Research Updates in Kidney and Urologic Health
NIDDK Study Confirms Recommended Dialysis Dose
No Advantage for Increased Kt/V or High Flux
The first major National Institutes of Health clinical trial for dialysis in more than 20 years confirms that the minimum dose recommended by treatment guidelines is adequate and that, in general, a higher dose and special filters provide no added benefit to patients. High death rates and frequent hospitalizations among hemodialysis patients were the major impetus for the landmark Hemodialysis (HEMO) Study, which was funded by the National Institute of Diabetes and Digestive and Kidney Diseases (NIDDK).

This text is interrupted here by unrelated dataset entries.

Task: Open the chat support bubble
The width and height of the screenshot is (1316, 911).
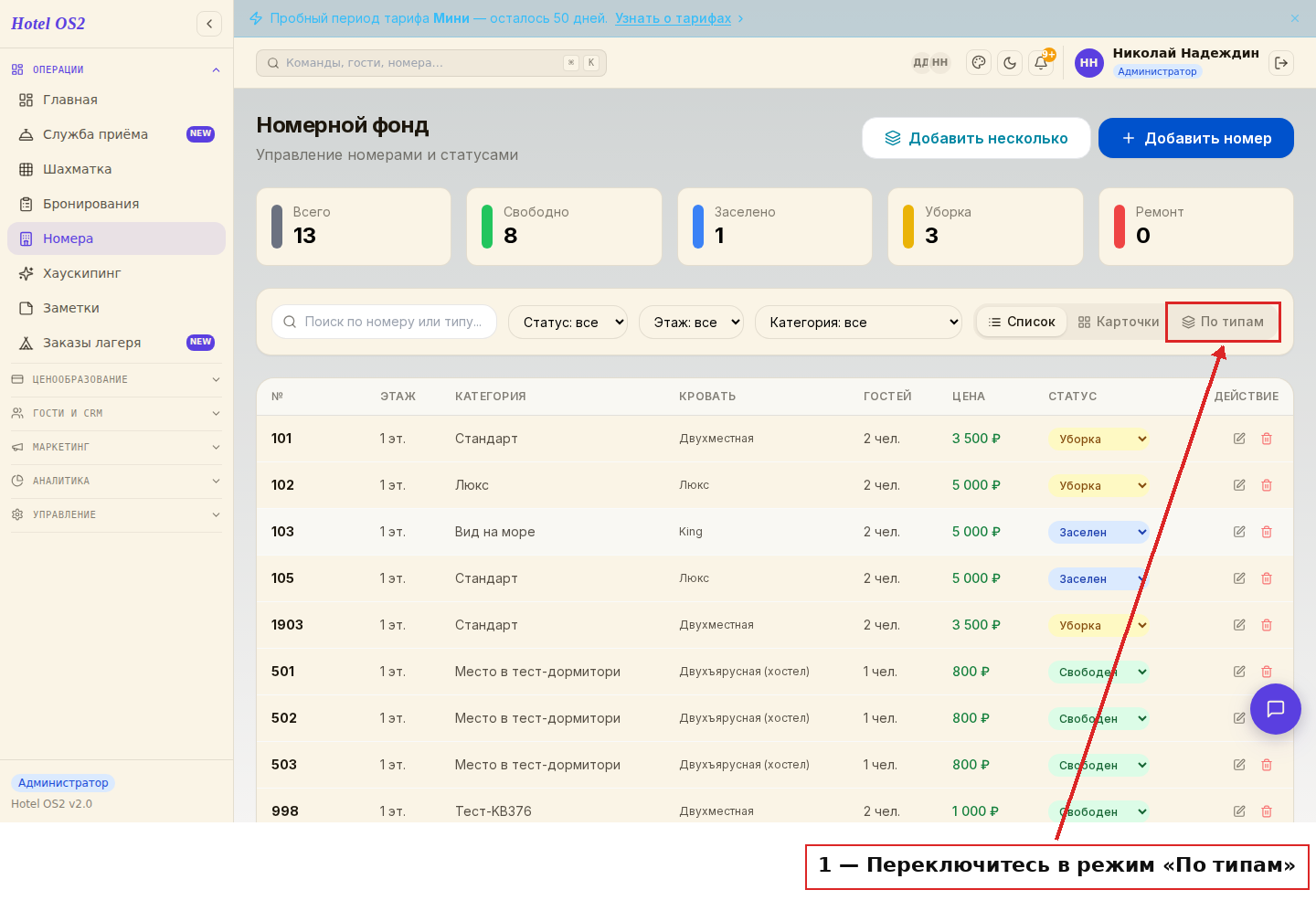Action: tap(1276, 709)
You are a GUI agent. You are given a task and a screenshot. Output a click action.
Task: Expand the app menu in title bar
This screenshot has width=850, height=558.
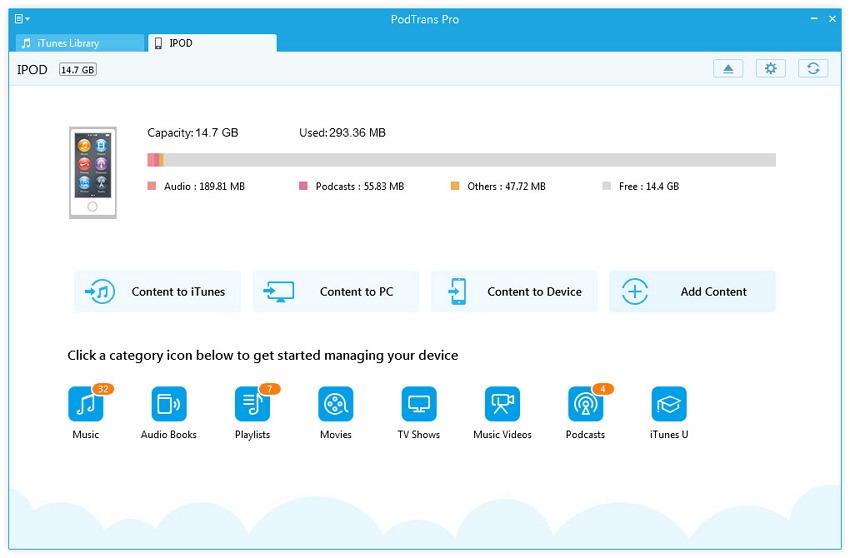point(22,19)
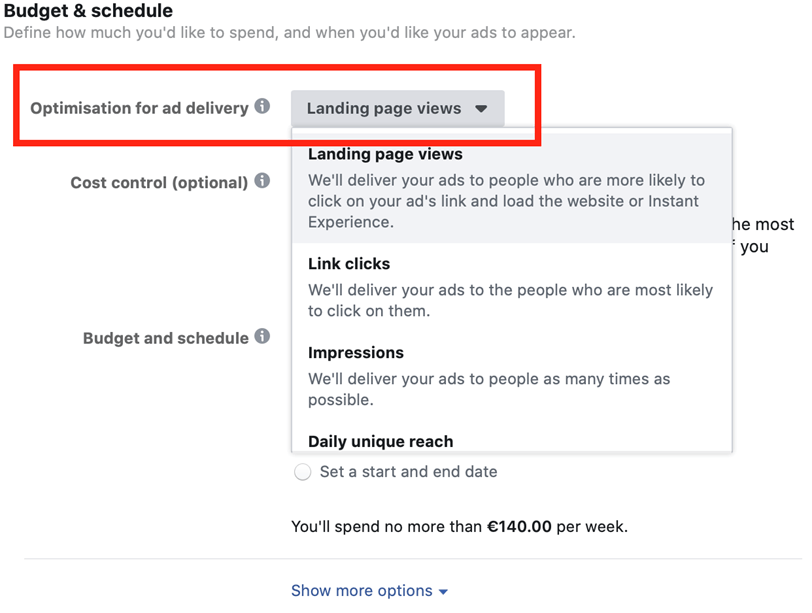Viewport: 812px width, 613px height.
Task: Choose the Link clicks optimisation option
Action: (x=512, y=287)
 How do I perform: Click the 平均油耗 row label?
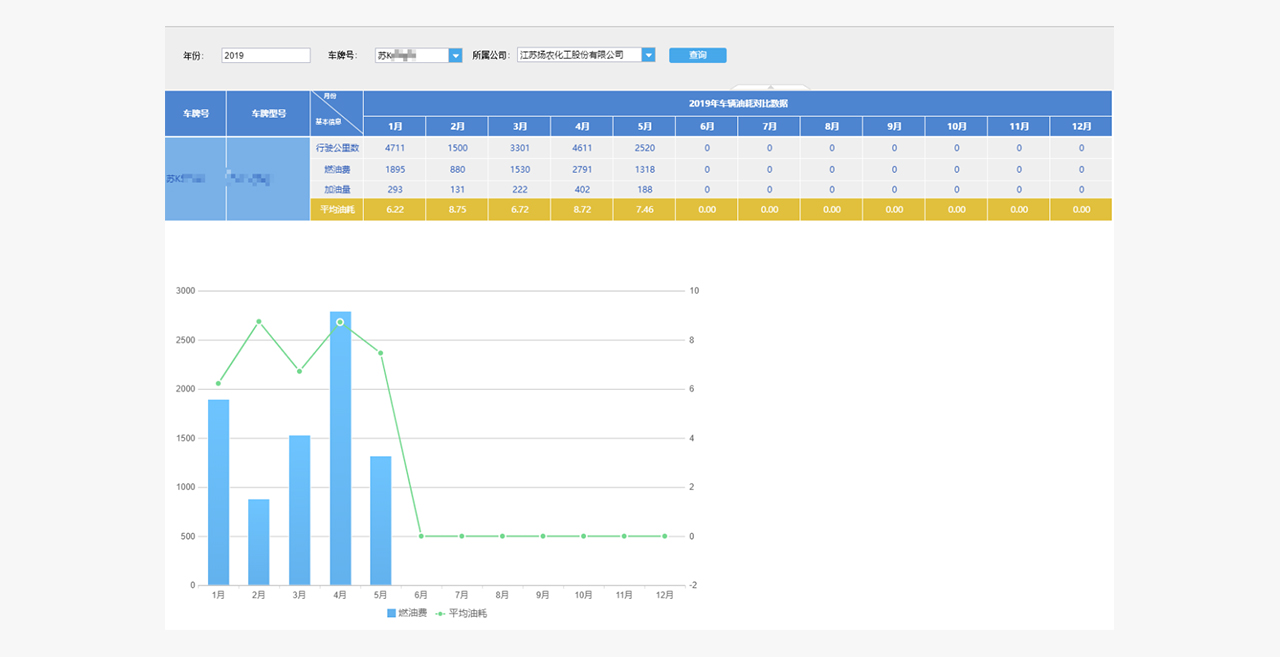point(337,210)
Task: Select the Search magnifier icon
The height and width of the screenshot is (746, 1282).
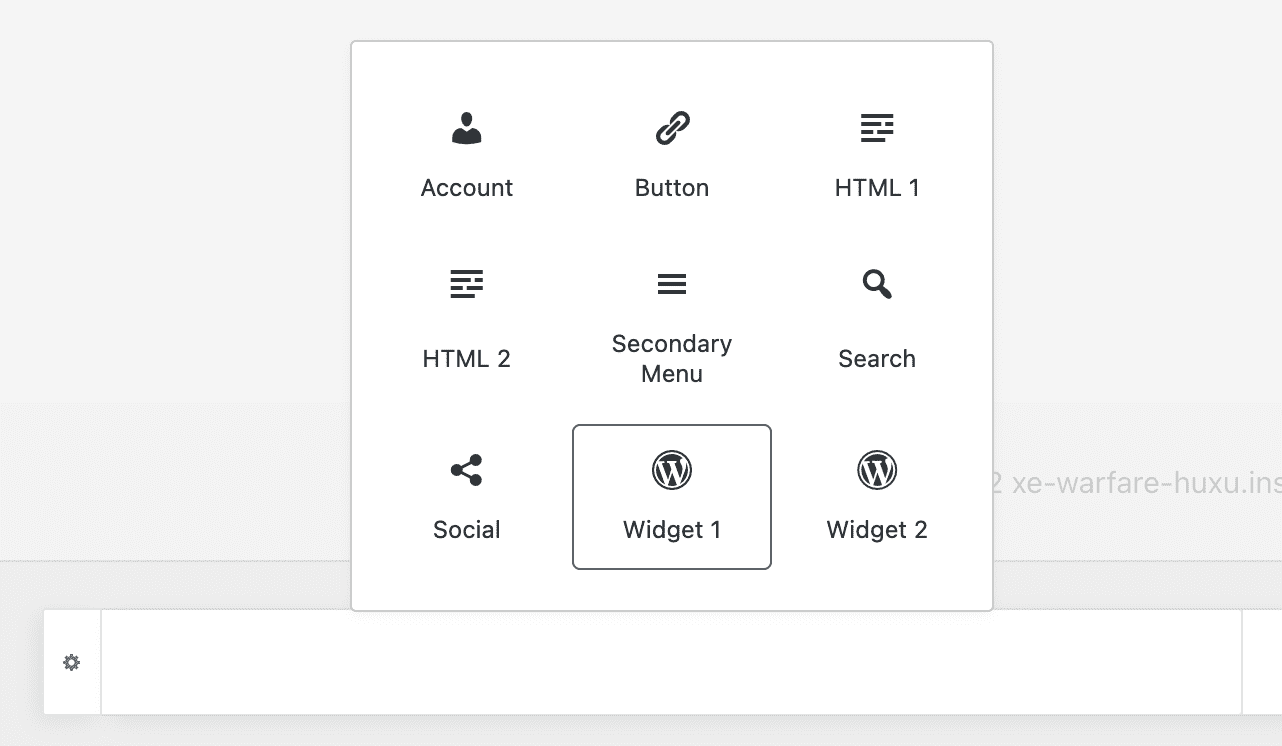Action: (877, 284)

People who received a dialysis dose higher than the recommended minimum or who used high-flux filters neither lived longer nor stayed out of the hospital more than people who received the standard dose or used low-flux filters, announced lead HEMO Study investigator Garabed Eknoyan, M.D., at a National Kidney Foundation (NKF) meeting in Chicago in April 2002. This will be welcome news to the hundreds of thousands of people in the United States who undergo hemodialysis. The results support clinical practice guidelines from NKF's Kidney Disease Outcomes Quality Initiative (K/DOQI).
The HEMO Study tested the theory that high-flux filters and a higher dialysis dose might keep patients healthier and stem rising hospitalizations, deaths, and costs. Doctors at 15 medical centers recruited more than 1,800 patients who agreed to be randomly assigned to high or standard dialysis doses and high- or low-flux filters. Death was the major focus of the study, but factors such as frequency of hospitalization, nutritional status, and quality of life were also assessed.
While the HEMO Study showed that neither more dialysis nor high-flux filters reduced hospitalizations or deaths among trial participants as a whole, findings for certain groups of patients are intriguing. The higher dialysis dose appeared to reduce the risk of death and hospitalization among women, and the high-flux filter appeared to reduce the risk of death among people who had been on hemodialysis for longer than 3½ years when they entered the study. But these issues need further study before conclusions can be drawn, cautioned Dr. Eknoyan, professor of medicine at Baylor College of Medicine in Houston.
Kidney failure is a growing problem. More people are being diagnosed each year, adding to rising medical costs that strain an already stressed system. In the United States, more than 340,000 people are on dialysis or have a kidney transplant, and costs have reached $17 billion a year. Death rates from kidney failure in the United States are among the highest in the world with nearly 25 percent of those on hemodialysis dying each year.
NIDDK has begun a program to reduce the number of people developing kidney failure, and researchers continue to search for better treatments. Kidney failure can be prevented or slowed, but only a fraction of people who are at high risk are screened or managed appropriately. The National Kidney Disease Education Program will seek to raise awareness about the seriousness of kidney disease and its complications and about the importance of prevention, as well as the importance of early diagnosis and appropriate management to ensure better futures for those whose kidneys do fail.
Baxter Healthcare Corporation, Fresenius USA Inc., R&D Laboratories Inc., and Ross Products Division of Abbott Laboratories Inc. donated products for the HEMO Study.